__PASSAGE__.
## Begin
Alan Kluger, the lawyer for Downtown Retail Associates, said Peebles and Channer were unable to fulfill their obligations to develop the Block 55 site and adjoining parcel known as Block 45. Kluger said Downtown Retail Associates subsequently won a separate bidding process to develop Block 55.

“Seeing that Peebles and Channer have no legitimate claim against Downtown Retail Associates, their 11th hour attempt at litigation is nothing more than a brazen act to extract dollars from the pockets of Block 55’s development team,” Kluger said.

According to the lawsuit, Commissioner Hardemon and his uncle Billy Hardemon, a local lobbyist, were influencing Shiver, who was at the time an Overtown CRA employee, and then-executive director Clarence Woods to slow down the negotiations with Overtown Gateway Partners. The lawsuit alleges Hardemon did not want the agreements with Peebles and Channer to move forward, preferring to give the development rights to Swerdlow and Duffie, a former Miami-Dade County housing official who was “good friends and professional collaborators with Billy Hardemon.”

In an emailed statement to The Real Deal, Hardemon denied the allegations. “It seems that this developer failed to produce, and wishes to place the blame elsewhere,” Hardemon said. “I had no role whatsoever in the demise of their development plan.”
## End
__GIVEN INFORMATION__.
## Begin
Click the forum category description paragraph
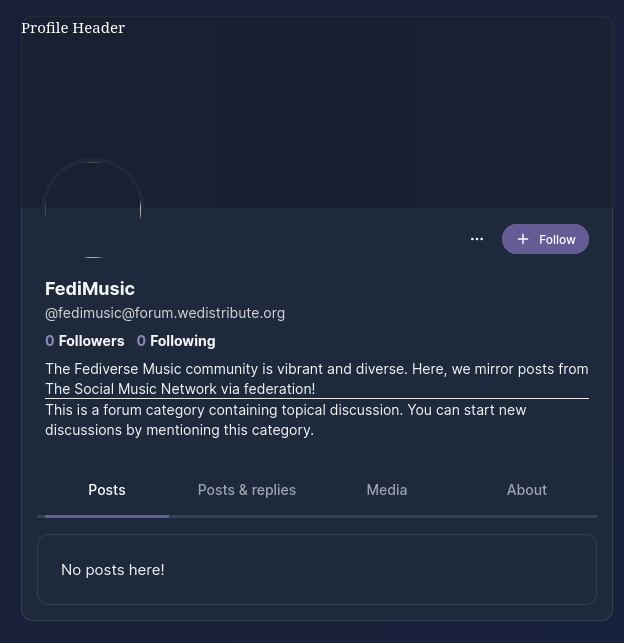624x643 pixels. 286,420
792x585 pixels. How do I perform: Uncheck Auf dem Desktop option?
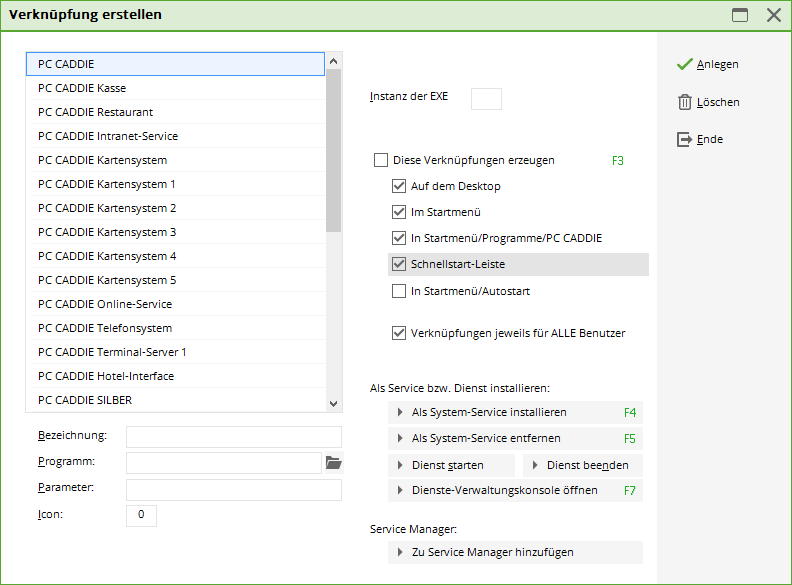tap(399, 186)
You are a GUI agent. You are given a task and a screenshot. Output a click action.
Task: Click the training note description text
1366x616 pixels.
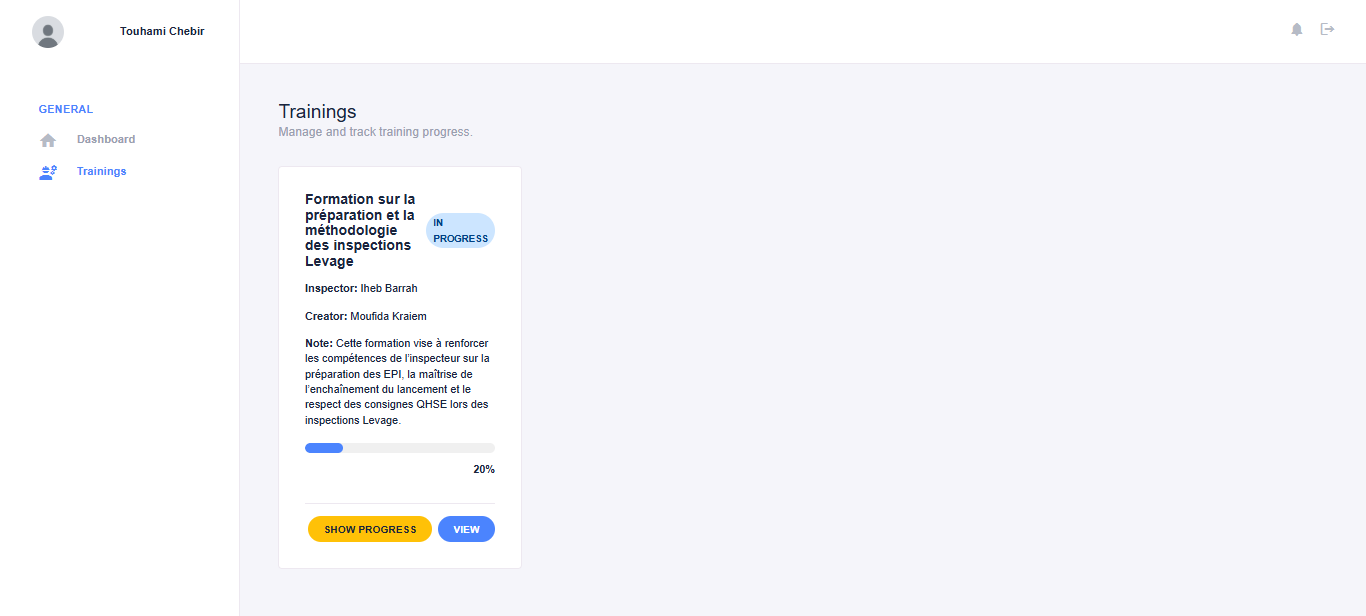coord(398,382)
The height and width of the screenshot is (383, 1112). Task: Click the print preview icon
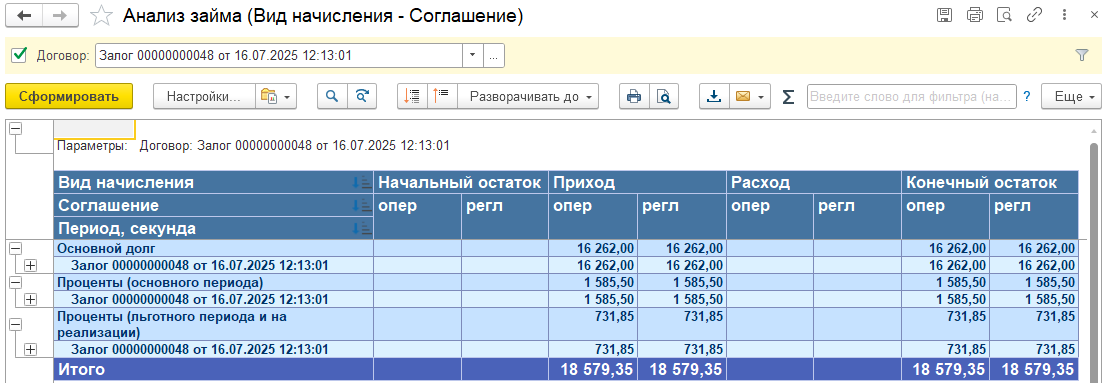pyautogui.click(x=664, y=96)
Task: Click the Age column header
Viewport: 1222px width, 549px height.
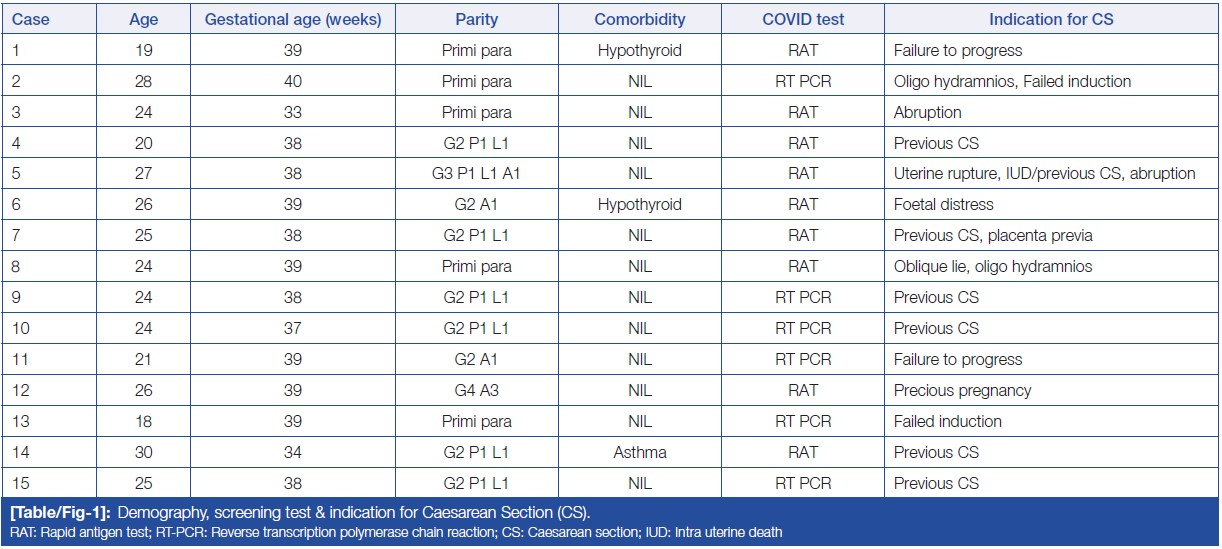Action: (x=143, y=19)
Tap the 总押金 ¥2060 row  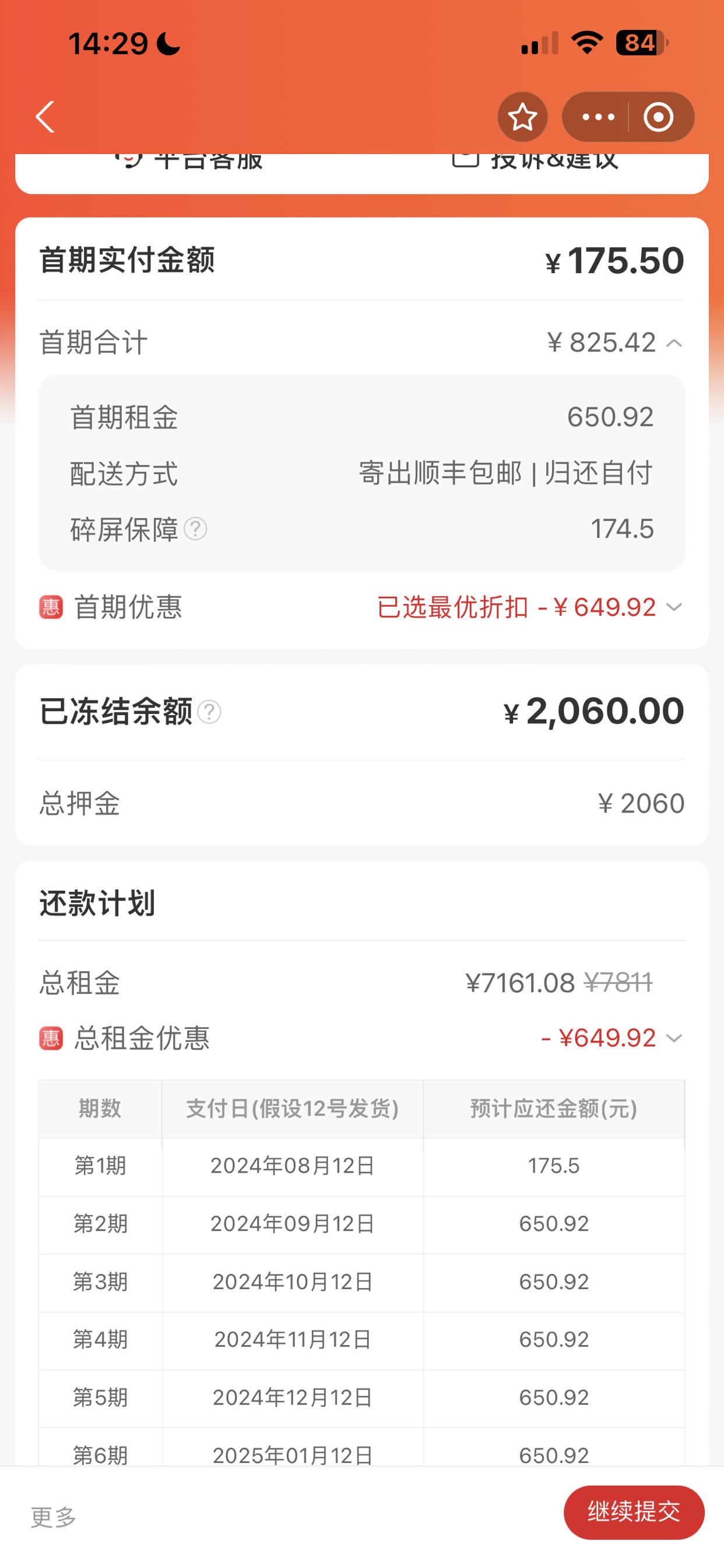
## End
Continue the news passage about the Block 55 development lawsuit from its final sentence.

__OUTPUT FOR THIS EXERCISE__.
The lawsuit alleges that in 2015 Overtown Gateway Partners began negotiating with Swerdlow to sell him the development rights to Block 55 for a retail project. At the time, according to the lawsuit, Shiver allegedly met with Channer at Harry’s Pizzeria in Miami’s Design District to deliver a message: “Shiver made it clear to Channer that OGP would have issues coming to agreements with the CRA for both Blocks 45 and 55 based on Keon Hardemon’s dislike for Peebles and the preference to work with Swerdlow and Duffie,” the lawsuits states.

Shiver allegedly encouraged Channer to cut a deal with Swerdlow. Subsequently, Overtown Gateway Partners entered into a purchase and sale agreement to flip Block 55 to Swerdlow for $15 million plus out-of-pocket predevelopment costs. However, the Swerdlow deal fell apart in June 2016 and three months later Overtown Gateway Partners and the Overtown CRA parted ways. The lawsuit alleges that Hardemon instructed Woods and Shiver to end negotiations with Overtown Gateway Partners.